[Data records]
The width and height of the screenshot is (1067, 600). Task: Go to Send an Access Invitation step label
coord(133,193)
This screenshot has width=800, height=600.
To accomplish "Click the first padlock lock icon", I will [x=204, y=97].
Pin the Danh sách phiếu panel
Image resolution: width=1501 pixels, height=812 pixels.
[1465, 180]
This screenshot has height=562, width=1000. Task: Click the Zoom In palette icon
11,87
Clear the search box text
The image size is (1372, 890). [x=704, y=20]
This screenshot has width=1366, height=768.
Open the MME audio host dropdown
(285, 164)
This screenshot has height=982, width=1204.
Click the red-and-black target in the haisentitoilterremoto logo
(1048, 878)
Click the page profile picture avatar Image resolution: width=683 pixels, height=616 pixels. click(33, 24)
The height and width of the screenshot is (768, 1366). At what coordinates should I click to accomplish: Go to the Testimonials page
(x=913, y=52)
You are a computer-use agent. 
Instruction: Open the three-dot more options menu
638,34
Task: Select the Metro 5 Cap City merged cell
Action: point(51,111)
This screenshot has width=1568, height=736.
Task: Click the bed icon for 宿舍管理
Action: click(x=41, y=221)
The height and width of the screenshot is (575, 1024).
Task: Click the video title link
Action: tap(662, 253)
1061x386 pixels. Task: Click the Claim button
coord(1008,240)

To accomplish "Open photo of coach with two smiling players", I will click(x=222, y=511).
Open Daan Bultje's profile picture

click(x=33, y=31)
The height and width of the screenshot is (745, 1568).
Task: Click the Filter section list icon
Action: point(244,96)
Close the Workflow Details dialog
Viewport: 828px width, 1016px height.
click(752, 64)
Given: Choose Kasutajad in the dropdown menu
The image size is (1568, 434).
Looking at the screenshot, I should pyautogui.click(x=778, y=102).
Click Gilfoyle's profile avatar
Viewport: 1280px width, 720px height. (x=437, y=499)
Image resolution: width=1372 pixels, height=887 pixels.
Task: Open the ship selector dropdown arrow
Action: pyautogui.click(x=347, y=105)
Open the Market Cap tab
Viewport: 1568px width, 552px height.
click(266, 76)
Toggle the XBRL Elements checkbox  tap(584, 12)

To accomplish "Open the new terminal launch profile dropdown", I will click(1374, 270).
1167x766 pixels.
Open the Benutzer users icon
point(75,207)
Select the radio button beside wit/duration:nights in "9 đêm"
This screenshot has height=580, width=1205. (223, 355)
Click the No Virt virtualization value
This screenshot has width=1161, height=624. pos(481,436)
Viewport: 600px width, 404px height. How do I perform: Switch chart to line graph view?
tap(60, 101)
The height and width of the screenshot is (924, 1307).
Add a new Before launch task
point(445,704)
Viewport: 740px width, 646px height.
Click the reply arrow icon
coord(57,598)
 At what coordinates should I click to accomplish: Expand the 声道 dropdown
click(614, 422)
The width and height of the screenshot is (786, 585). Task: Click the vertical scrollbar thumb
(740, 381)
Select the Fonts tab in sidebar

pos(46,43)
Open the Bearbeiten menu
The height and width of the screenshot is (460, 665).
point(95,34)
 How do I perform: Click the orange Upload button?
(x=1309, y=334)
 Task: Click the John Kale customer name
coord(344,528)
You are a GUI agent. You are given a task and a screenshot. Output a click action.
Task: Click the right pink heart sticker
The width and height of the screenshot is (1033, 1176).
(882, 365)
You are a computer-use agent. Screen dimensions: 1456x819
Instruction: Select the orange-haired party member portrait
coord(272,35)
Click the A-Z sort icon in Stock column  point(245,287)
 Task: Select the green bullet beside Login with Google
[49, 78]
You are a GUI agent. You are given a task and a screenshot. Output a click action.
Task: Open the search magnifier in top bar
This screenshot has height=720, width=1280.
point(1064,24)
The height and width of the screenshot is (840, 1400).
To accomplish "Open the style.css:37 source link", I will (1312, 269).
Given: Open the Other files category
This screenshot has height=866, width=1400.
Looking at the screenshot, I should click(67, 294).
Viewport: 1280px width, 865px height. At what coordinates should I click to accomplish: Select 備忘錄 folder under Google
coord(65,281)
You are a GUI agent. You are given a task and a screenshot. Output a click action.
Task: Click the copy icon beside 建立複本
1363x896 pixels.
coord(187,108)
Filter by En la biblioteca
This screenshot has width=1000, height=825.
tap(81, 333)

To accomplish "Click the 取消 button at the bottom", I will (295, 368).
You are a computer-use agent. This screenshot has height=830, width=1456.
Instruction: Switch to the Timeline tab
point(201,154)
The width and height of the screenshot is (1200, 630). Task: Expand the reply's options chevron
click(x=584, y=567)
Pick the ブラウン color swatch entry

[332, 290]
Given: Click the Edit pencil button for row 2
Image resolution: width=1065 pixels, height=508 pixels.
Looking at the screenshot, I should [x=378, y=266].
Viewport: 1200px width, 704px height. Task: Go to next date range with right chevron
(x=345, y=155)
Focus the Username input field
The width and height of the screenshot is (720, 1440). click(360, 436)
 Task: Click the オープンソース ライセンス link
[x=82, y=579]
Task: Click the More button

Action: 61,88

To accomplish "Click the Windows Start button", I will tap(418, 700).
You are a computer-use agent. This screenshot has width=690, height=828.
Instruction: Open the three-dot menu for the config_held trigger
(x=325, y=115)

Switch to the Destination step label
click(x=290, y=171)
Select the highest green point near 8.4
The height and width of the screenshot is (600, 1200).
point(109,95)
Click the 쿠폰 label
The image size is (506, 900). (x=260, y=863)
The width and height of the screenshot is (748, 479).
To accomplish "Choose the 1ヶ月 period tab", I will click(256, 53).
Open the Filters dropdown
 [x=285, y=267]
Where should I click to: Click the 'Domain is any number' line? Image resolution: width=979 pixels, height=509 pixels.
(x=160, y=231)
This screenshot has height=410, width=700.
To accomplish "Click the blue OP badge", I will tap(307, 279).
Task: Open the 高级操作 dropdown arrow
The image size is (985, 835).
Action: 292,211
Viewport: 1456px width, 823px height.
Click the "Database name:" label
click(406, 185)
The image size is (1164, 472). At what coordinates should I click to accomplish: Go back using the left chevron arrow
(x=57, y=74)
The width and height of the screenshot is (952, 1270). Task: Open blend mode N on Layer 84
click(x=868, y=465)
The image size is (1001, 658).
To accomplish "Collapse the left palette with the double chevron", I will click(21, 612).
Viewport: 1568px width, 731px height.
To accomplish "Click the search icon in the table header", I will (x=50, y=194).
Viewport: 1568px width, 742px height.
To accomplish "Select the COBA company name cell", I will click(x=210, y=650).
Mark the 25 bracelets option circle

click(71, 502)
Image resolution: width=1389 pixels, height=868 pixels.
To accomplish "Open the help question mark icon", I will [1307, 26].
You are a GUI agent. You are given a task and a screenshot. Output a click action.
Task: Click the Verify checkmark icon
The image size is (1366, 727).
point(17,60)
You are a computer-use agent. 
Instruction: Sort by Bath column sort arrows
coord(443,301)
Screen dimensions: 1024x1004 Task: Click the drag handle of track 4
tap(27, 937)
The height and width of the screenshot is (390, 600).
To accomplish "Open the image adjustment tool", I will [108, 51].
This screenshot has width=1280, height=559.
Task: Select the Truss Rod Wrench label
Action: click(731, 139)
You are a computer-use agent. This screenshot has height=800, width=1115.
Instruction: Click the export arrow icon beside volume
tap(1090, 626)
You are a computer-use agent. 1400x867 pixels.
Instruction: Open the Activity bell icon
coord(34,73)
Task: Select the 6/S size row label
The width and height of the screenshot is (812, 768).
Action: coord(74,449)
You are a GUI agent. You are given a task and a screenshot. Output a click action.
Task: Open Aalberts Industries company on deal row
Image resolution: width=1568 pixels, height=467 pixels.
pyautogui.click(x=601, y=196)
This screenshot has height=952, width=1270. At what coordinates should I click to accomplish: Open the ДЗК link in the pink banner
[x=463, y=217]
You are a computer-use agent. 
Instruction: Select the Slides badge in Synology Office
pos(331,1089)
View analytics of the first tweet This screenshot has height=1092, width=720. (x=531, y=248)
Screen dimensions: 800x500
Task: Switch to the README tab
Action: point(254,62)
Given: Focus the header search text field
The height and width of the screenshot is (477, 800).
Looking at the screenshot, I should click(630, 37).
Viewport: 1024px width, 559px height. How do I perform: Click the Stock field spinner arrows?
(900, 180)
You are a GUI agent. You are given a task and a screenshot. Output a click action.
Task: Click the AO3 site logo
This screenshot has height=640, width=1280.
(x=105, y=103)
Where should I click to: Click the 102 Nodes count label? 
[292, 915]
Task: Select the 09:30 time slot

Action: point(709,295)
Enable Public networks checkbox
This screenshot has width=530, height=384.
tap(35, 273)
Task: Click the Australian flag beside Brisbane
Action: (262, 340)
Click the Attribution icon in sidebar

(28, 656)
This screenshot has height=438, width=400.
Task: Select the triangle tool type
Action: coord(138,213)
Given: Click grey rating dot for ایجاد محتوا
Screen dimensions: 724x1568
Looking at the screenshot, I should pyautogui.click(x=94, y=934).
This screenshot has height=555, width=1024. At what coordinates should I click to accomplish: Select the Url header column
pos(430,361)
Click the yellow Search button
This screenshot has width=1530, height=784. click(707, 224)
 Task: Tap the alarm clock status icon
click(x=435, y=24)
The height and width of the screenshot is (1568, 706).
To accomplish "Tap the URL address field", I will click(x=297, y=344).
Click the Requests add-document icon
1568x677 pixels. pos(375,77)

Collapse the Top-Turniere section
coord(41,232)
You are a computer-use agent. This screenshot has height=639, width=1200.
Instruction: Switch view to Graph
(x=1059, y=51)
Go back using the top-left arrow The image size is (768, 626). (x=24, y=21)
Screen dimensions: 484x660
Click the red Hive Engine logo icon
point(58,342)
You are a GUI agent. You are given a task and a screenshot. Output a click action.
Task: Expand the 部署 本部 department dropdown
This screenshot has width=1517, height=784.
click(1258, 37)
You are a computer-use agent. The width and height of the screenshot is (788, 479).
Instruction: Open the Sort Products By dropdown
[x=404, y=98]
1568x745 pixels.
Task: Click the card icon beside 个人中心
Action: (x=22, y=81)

**EXERCISE DIRECTIONS**
From the entries above, print the lines beginning at the one with "Collapse the Top-Turniere section" and stopping after the one with "Task: Expand the 部署 本部 department dropdown", exactly as written and with nothing else.

**EXERCISE RESPONSE**
Collapse the Top-Turniere section
coord(41,232)
You are a computer-use agent. This screenshot has height=639, width=1200.
Instruction: Switch view to Graph
(x=1059, y=51)
Go back using the top-left arrow The image size is (768, 626). (x=24, y=21)
Screen dimensions: 484x660
Click the red Hive Engine logo icon
point(58,342)
You are a GUI agent. You are given a task and a screenshot. Output a click action.
Task: Expand the 部署 本部 department dropdown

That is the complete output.